I don't intend to review Virk's book here, because frankly I only skimmed it.   It seems to cover a large variety of interesting topics related to the simulation hypothesis, and the bits and pieces I read were smoothly written and accurate enough. 

Fundamentally, I think the Simulation Hypothesis as it's generally being discussed is not nearly crazy enough to be true.  But it does dance around some interesting issues.

Bostrom's Rhetorical Trickery

I have considerable respect for Nick Bostrom's rhetorical and analytical abilities, and I've worked with him briefly in the past when we were both involved in the World Transhumanist Association, and when we organized a conference on AI ethics together at his Future of Humanity Institute.   However, one issue I have with some of Nick's work is his tendency to pull the high school debating-team trick of arguing that something is POSSIBLE and then afterward speaking as if he has proved this thing was LIKELY.   He did this in his book Superintelligence, arguing for the possibility of superintelligent AI systems that annihilate humanity or turn the universe into a vast mass of paperclips -- but then afterward speaking as if he had argued such outcomes were reasonably likely or even plausible.   Similarly, in his treatment of the simulation hypothesis, he makes a very clear argument as to why we might well be living in a computer simulation -- but then projects a tone of emphatic authority, making it seem to the naive reader like he has somehow shown this is  a reasonably probable hypothesis.

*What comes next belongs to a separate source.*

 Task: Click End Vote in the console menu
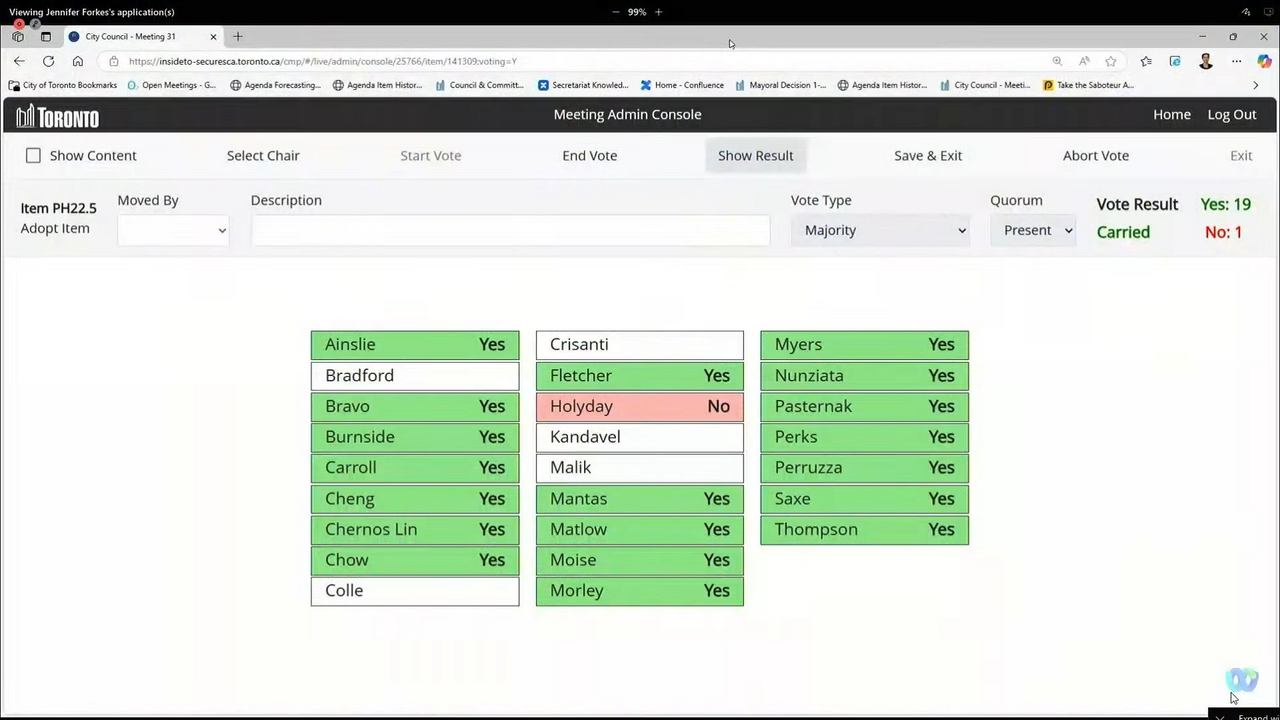click(589, 155)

Formally what Bostrom's essay argues is that

... at least one of the following propositions is true: (1) the human species is very likely to go extinct before reaching a “posthuman” stage; (2) any posthuman civilization is extremely unlikely to run a significant number of simulations of their evolutionary history (or variations thereof); (3) we are almost certainly living in a computer simulation.

The basic argument goes like this: Our universe has been around 14 billion years or so, and in that time-period a number of alien civilizations have likely arisen in various star systems and galaxies... and many of these civilizations have probably created advanced technologies, including computer systems capable of hosting massive simulated virtual-reality universes.   (Formally, he argues something like this follows if we assume (1) and (2) are false.)   So if we look at the history of our universe, we have one base universe and maybe 100 or 1000 or 1000000 simulated universes created by prior alien civilizations.   So what are the odds that we live in the base universe rather than one of the simulations?  Very low.  Odds seem high that, unless (1) or (2) is true, we live in one of the simulations.

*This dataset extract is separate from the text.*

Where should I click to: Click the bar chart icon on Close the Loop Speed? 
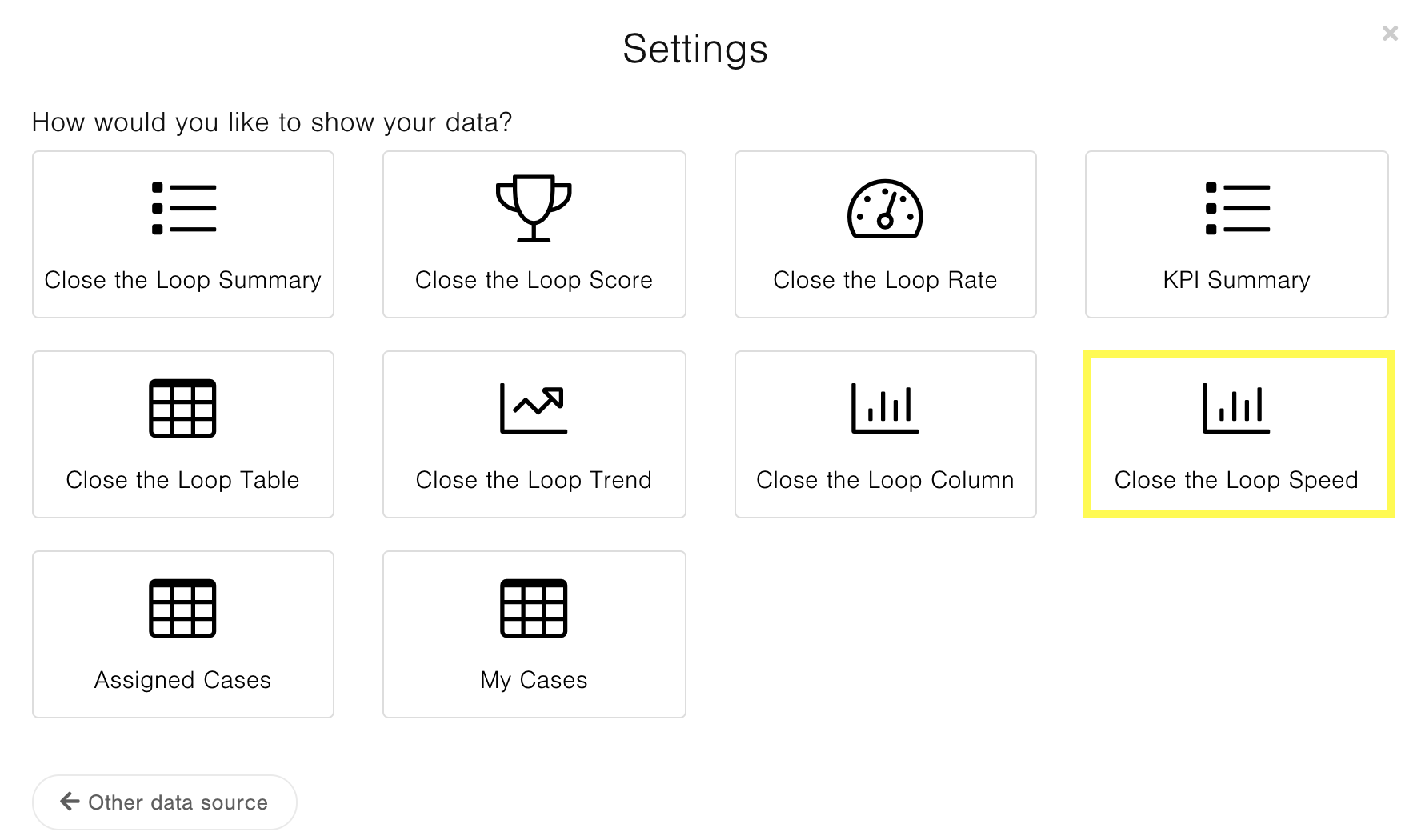click(x=1236, y=408)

The obvious logical problem with this argument is: If we live in a simulation programmed by some alien species, then the 14 billion year history of our universe is FAKE, it's just part of that simulation ... so that all reasoning based on this 14 billion year history is just reasoning about what kind of preferences regarding fake evidence were possessed by the aliens who programmed the simulation we're living in.   So how do we reason about that?   We need to place a probability distribution over the various possible motivational systems and technological infrastructures of various alien species?
(For a more detailed, slightly different run-through of this refutation of Bostrom's line of argument, see this essay from a Stanford University course).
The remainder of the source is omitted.